A Global Consensus On AI Management
The global challenge of AI singularity requires a united strategy. However, agreeing on how to manage AI poses a significant obstacle. Past models, like the principle of mutually assured destruction (MAD) for nuclear disarmament, can no longer guarantee cooperation in today’s world.
Delaying AI singularity requires collaboration and regulation. Leaders in the tech industry can and should collaborate with governments, researchers and other stakeholders to establish regulatory frameworks and standards for AI. Furthermore, it’s important to engage in discussions and contribute to the development of policies and guidelines.
A potential solution could mirror the Geneva Convention. Under the guidance of the United Nations, countries and experts could come together to create rules and safety guidelines for the use of artificial intelligence in various areas, especially in sensitive fields such as the military. Simultaneously, states might enact legislation and join treaties concerning licensing and data sharing to erect barriers against worldwide AI connectivity.
Both paths face significant hurdles. The possibility of reaching a consensus or achieving full enforcement may be unlikely. Any rogue or incompetent actor could kick off the chain of events that leads to AI singularity, though it’s critical to take these cautionary steps.

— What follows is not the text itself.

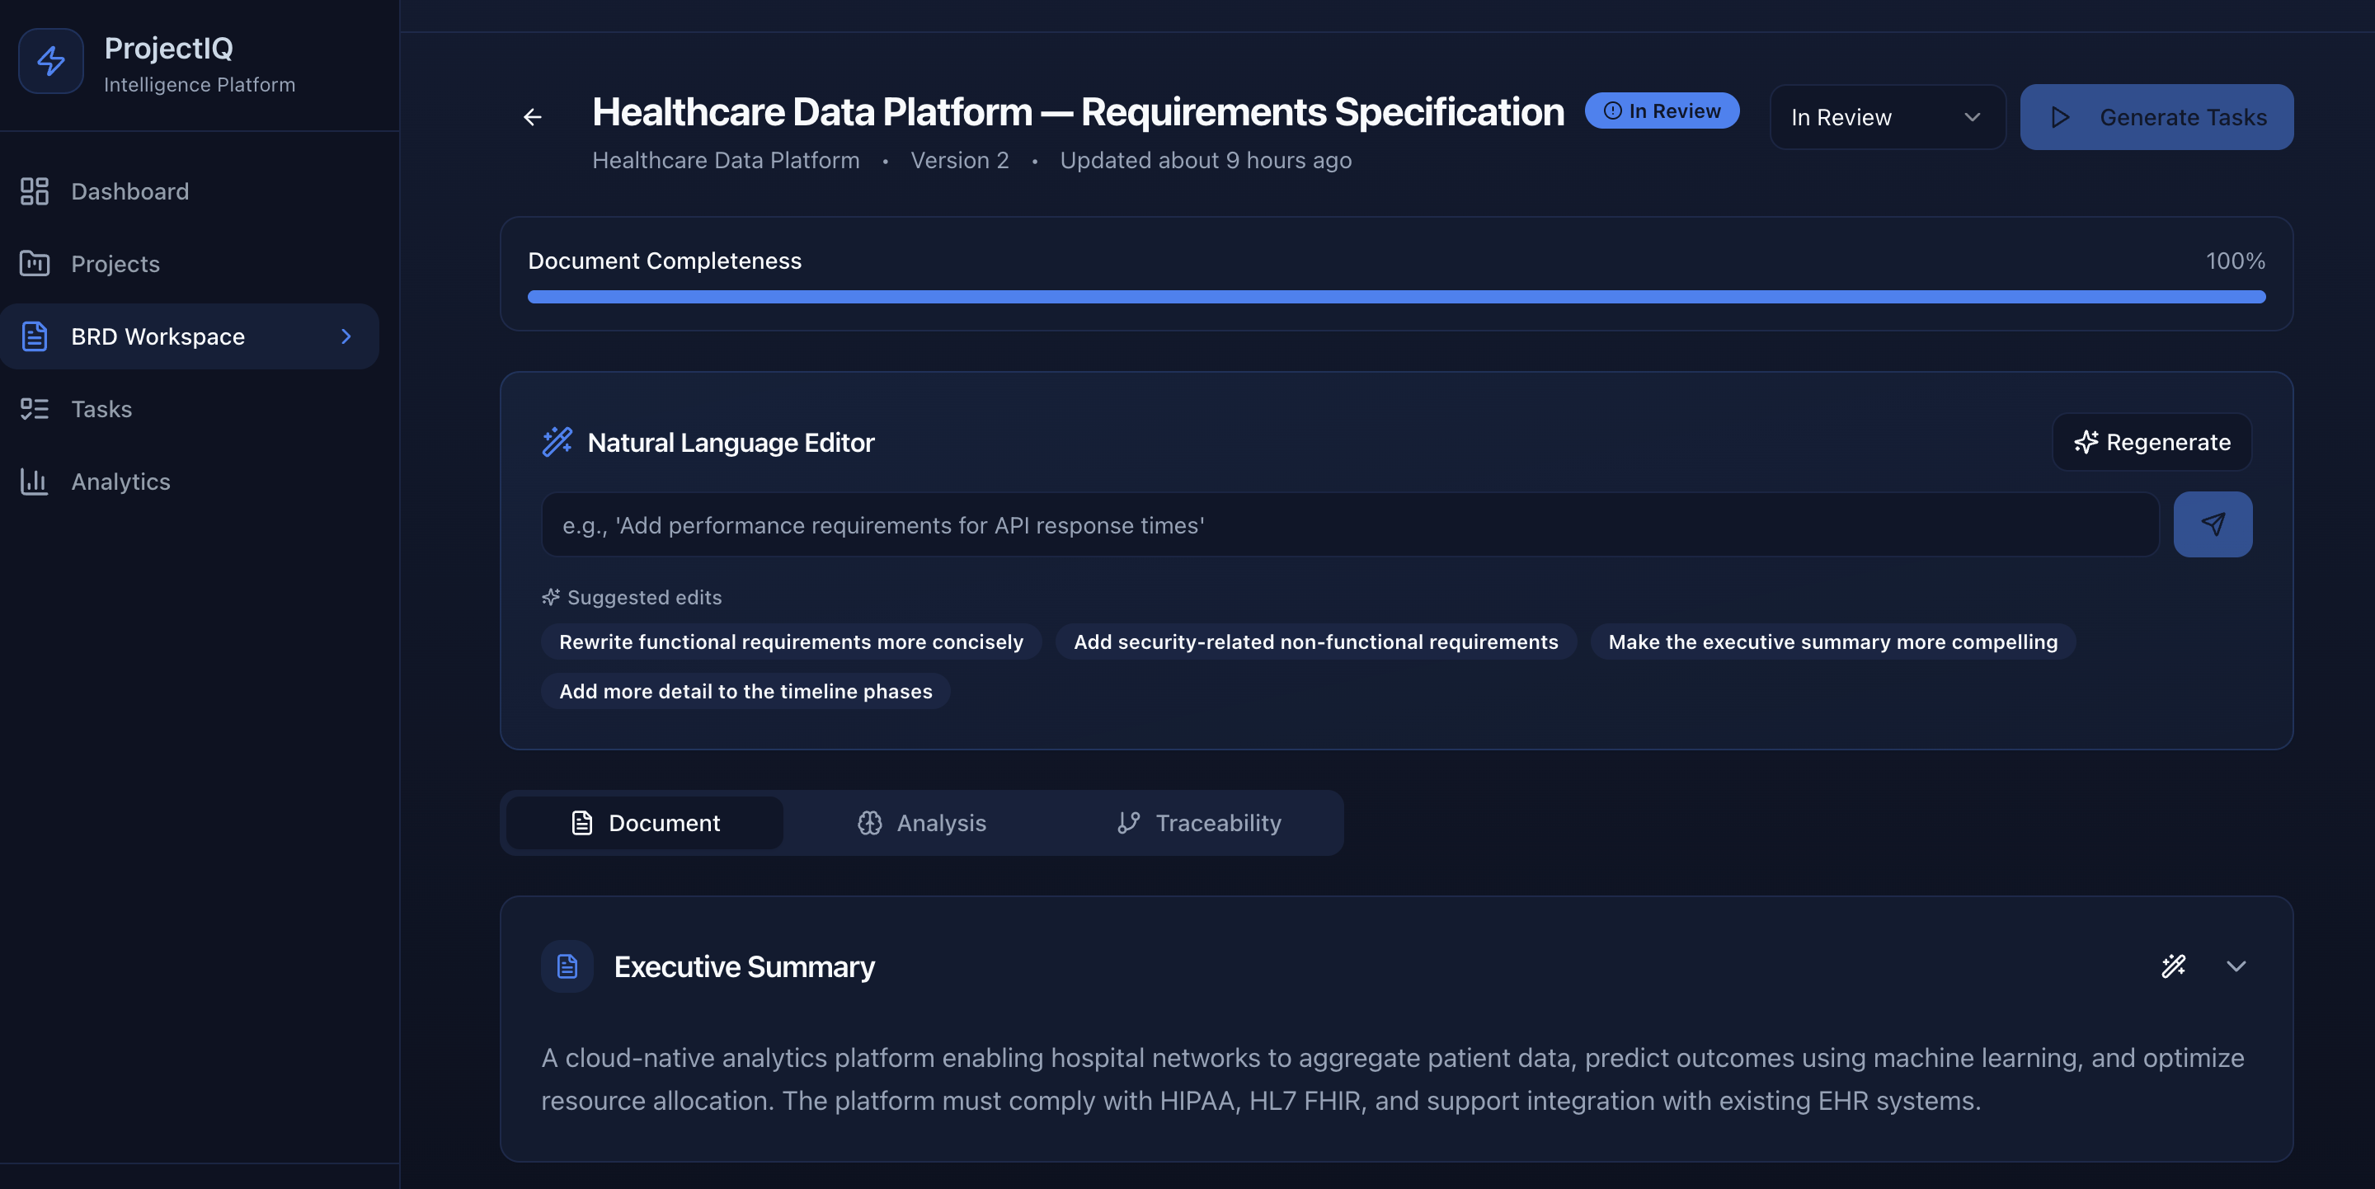Collapse the Executive Summary section chevron
The image size is (2375, 1189).
[x=2236, y=966]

Relying On Your Human Voice
Individual action can contribute to the delay. Simple steps like disconnecting our devices and using cybersecurity tools to protect them when in use.
Leaders must address the possibility of AI singularity seriously. The AI version of MAD—a world devastated by AI-controlled warfare with no governing authority—is one where nobody wins.
The way that many see it, we’re at the inflection point. If tech leaders, state actors and ordinary people keep pushing for responsible action, we might postpone a possible singularity for enough time to develop newer and better ideas and tools to delay or avoid it completely.